Consignes à suivre:
A. Recopiez fidèlement le passage du texte sur Ibn Battûta qui va de « Le récit de » jusqu'à « du XIVe siècle. » inclus.
B. Dans le texte sur Ibn Battûta, relevez tous les pays que la phrase commençant par « Après avoir quitté » dit traversés ou atteints par l'explorateur.
C. Reprenez le texte sur Ibn Battûta et prolongez-le à partir de sa dernière phrase.

Extrait:
****************************************

Sur les traces d’Ibn Battûta : l’Arabie saoudite
Après avoir quitté le Magreb central dont il était originaire, l’explorateur Inb Battûta traversa le Liban et la Jordanie avant d’atteindre l’Arabie saoudite.
Le récit de voyage que l’explorateur Ibn Battûta a confié au poète Ibn Juzayye et compilé dans le recueil Tuḥfat an-Nuẓẓār fī Gharāʾib al-Amṣār wa ʿAjāʾib al-Asfār (littéralement « Un cadeau pour ceux qui contemplent les splendeurs des villes et les merveilles des voyages »), est l’une des rares – voire pour certains pays l’une des seules - sources dont nous disposons aujourd'hui encore pour le monde musulman du XIVe siècle.
Le jeune Ibn Battûta a seulement vingt-et-un ans lorsqu’il décide de quitter son Maroc natal pour découvrir le monde musulman. Il a étudié le droit coranique et en partant faire le haji, le pèlerinage que font les musulmans pour se rendre dans les lieux saints de la ville de La Mecque, en Arabie saoudite, il a à cœur de ponctuer son voyage de rencontres au sein de la communauté musulmane. Au XIVe siècle, l’Afrique du Nord est considérée par les penseurs musulmans comme une région où la religion est demeurée unifiée et pure, préservée des divisions qui apparaissent dans le monde musulman, notamment en Arabie et en Perse.

****************************************

Données fournies:

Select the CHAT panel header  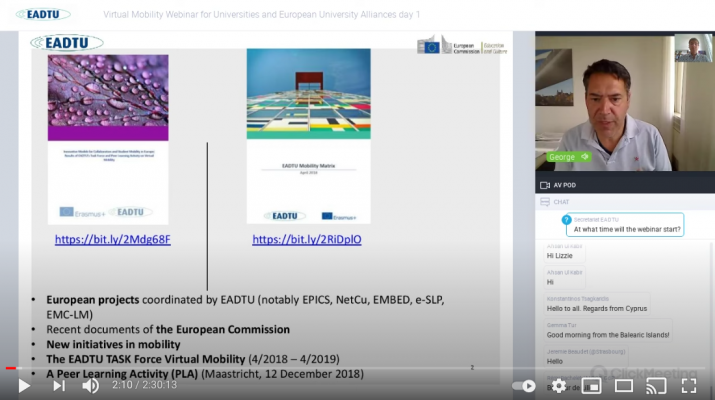(560, 202)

****************************************

Réponses attendues:
A.
Le récit de voyage que l’explorateur Ibn Battûta a confié au poète Ibn Juzayye et compilé dans le recueil Tuḥfat an-Nuẓẓār fī Gharāʾib al-Amṣār wa ʿAjāʾib al-Asfār (littéralement « Un cadeau pour ceux qui contemplent les splendeurs des villes et les merveilles des voyages »), est l’une des rares – voire pour certains pays l’une des seules - sources dont nous disposons aujourd'hui encore pour le monde musulman du XIVe siècle.

B. Liban, Jordanie, Arabie saoudite

C.
L’Arabie saoudite est donc longuement décrite dans son récit de voyage. L’âpreté du désert et la solitude des caravanes en partance pour la Mecque sont ainsi résumées : « On dit à son sujet : ‘’Celui qui y entre est mort, et celui qui en sort est né’’. » Plus loin dans le récit, il est fait état de la crainte que cette campagne déserte inspire : « Les pèlerins y ont une certaine année éprouvé de grands malheurs, à cause du vent chaud et empoisonné qui y souffle. Les eaux s’épuisèrent et le prix d’un vase plein d’eau monta à mille dînârs. » La chaleur étouffante et le simoun, ce vent chaud, sec et violent commun au Sahara, à la Palestine, à la Syrie et au désert d'Arabie, mettaient les caravanes et leurs occupants à l’épreuve.
Sept siècles plus tard, les centres commerciaux et les hôtels vertigineux ont redessiné les paysages des villes du golfe Persique. Au beau milieu du désert, l’ultra-modernité a dompté les contraintes naturelles. Un monde artificiel créé par l’Homme, où les terrains dégagés ont été recouverts par des gratte-ciels voraces en énergie qui « entraînent inégalité et ségrégation », selon les termes de Yasser Elsheshtawy, ancien professeur d'architecture à l'université des Émirats arabes unis.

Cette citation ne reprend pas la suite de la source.